For him, says W., my Hinduism emerges most strongly in my Hindu stories. He always asks for them when we go travelling. In airports, for example. On long train journeys. And tonight, sitting on the floor of the bus station in Memphis, he demands to hear another.
He wants to hear a story of decline, he says. W. always wants to hear stories of decline. He's never been so moved as by the closing words of the Maharabarata: 'And darkness fell over India'. Imagine that!, says W. What a way to close an epic! But of course, that's when it began, I've told him, the Age of Iron, the lowest in the cycle of the Four Ages. 'Tell me again!', W. says. 'Tell me of the long decline!'
In the Age of Gold, I tell him, every living creature was content; there were no differences between them – no high born or low born. There was no hatred, no weariness. No shelter was necessary – one lived in the mountains or in the sea; every creature enjoyed an equally long lifespan. Heaven and earth were one.
In the Age of Silver, differences began to appear between creatures; unhappiness began, weariness and nostalgia. Rain fell; it was necessary to take shelter in the trees, and lifespans declined by a quarter. Furthermore, morality began to atrophy as heaven and earth came asunder. Humans now had to take on duties, initiating sacrifices in order to make gifts to the gods in heaven.

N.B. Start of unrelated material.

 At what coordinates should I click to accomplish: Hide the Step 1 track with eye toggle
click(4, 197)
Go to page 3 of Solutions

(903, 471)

In the Age of Bronze, fear appeared for the first time. Warlords sheltered humans behind great walls. Cities sprang up on the plains. Lifespans fell a further quarter. Lies became become common. Virtue guttered like a candle flame in a draft and threatened to disappear. Heaven and earth had never seemed farther away. But still there were sacrifices in which gifts are given to the gods.
In the Age of Iron, our age, which began in the times of the Mahabharata, power is all, war is all. Honesty and generosity reside only with the poor, who flee the city to hide in the valleys from the warlords. Nobility gives way to the rule of money. Everyone dies young: in time, none will live longer than 23. Drought will lie upon the land. People will starve. Animals will crawl to their death. Nothing will grow on the plains, and the forests will turn into deserts. The oceans themselves begin to dry up. The very name of God will be forgotten, and sacrifices cease entirely.
And then what?, W. asks. What comes next? The Age of Iron will last for many thousands of years, I tell him. And then? Then Kalkin, the last avatar of Vishnu will appear, set to restore the world. He'll ride a white horse and wield a fiery sword. And he'll perform the sacrifice that destroys the world and lets a new one rise up in its place. And so the whole cycle will begin again.
The Hindu always thinks in cycles, W. says. – 'You're a cyclical people'. He, as a Jew and a Catholic, is a linear person. The apocalypse, for W., promises redemption. For the Hindu, the apocalypse will seem only a new beginning.
No doubt this captures something very different about us, W. says. – 'Can you really – really – understand the horror of the apocalypse? And can you really – really – understand the glory of redemption?' For the Hindu, the apocalypse has already happened, as it will happen again. Kalkin has already redeemed the world, as he will again. – 'What can you know of the End Times?'
It's what he's long suspected, W. says. I see nothing but chaos and degradation all around me, W. knows that. Nothing but perversity, greed and conflict, but it doesn't touch me, not really. Even our age, the worst of all, will see the birth of another of God's avatars, I've that consolation.
But then W. has the Messiah!, I tell him. Ah, but the Messiah is very different to Kalkin, W. says. Besides, Messianism is best understood in terms of time, not some idiot on a horse. He'll explain that to me another day, W. says.